Souvenirs d’un enfant de Paris, vol. 1/Première partie/XVI


XVI

UN BILLET BLEU


Je crois que, avec Émile Blavet, je suis, à cette heure, le plus ancien collaborateur du Gaulois dont Arthur Meyer tient aujourd’hui l’oriflamme fleur-de-lisée.

L’année où j’y entrai, le journal n’avait pas de couleur politique. Il était presque exclusivement littéraire et boulevardier et son fondateur, Edmond Tarbé des Sablons, homme charmant du reste, l’avait créé surtout pour embêter Villemessant et tomber son triomphant Figaro.

Du reste cette hantise de rivaliser avec Le Figaro a été l’instigatrice du grand essor de la petite presse à la fin du Second Empire. On ne fait rien, à Paris que pour turlupiner quelqu’un ou démolir quelque chose. C’est l’esprit de l’asphalte.

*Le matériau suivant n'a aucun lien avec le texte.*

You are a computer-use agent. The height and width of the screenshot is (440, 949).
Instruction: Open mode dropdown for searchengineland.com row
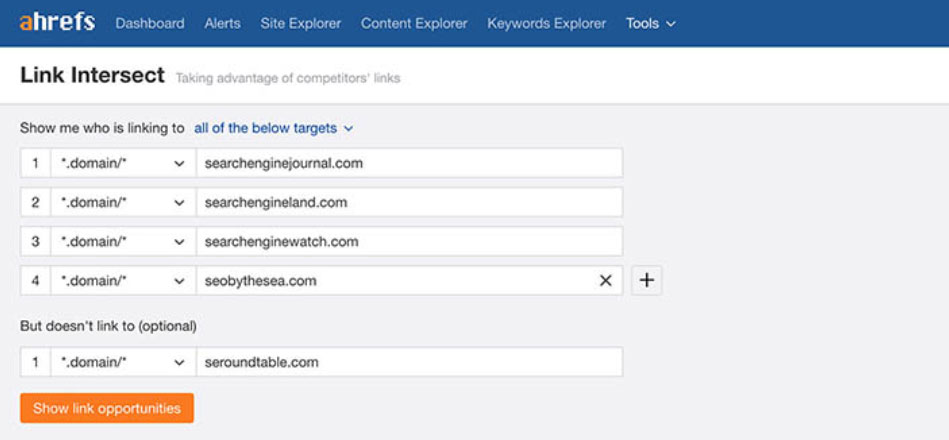123,202
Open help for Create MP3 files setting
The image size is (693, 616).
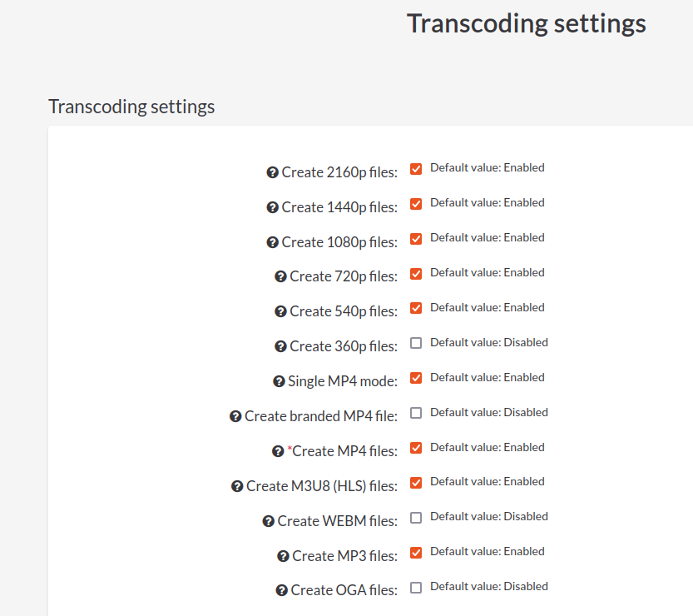click(280, 555)
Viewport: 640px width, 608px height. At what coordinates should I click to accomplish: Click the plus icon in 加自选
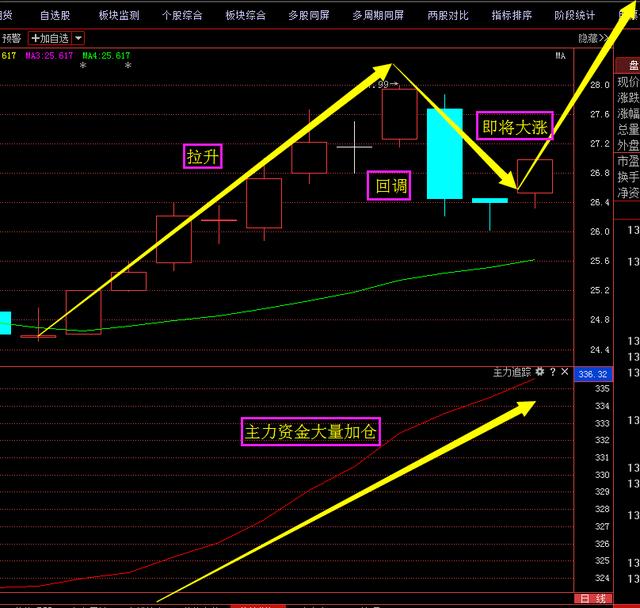[x=36, y=38]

Le Gaulois de Tarbé avait pour rédacteur en chef Henry de Pène, journaliste admirable, de la grande race française, celle qui avait la plume au bout d’une épée et sanctionnait le verbe par le geste. Un duel fameux, à la Beaumanoir, où il avait fait honneur sur place à plusieurs adversaires consécutifs, l’avait campé en pleine lumière parisienne, et comme l’écrivain en lui avait la même valeur que le duelliste, la place de chef d’une rédaction lui allait comme de cire. En sus, Henry de Pène adorait les lettres et les lettrés, et l’accueil qu’il leur faisait mêlait tant d’urbanité à tant de bienveillance que je crois rêver quand je l’évoque. J’en citerai un trait tout à l’heure.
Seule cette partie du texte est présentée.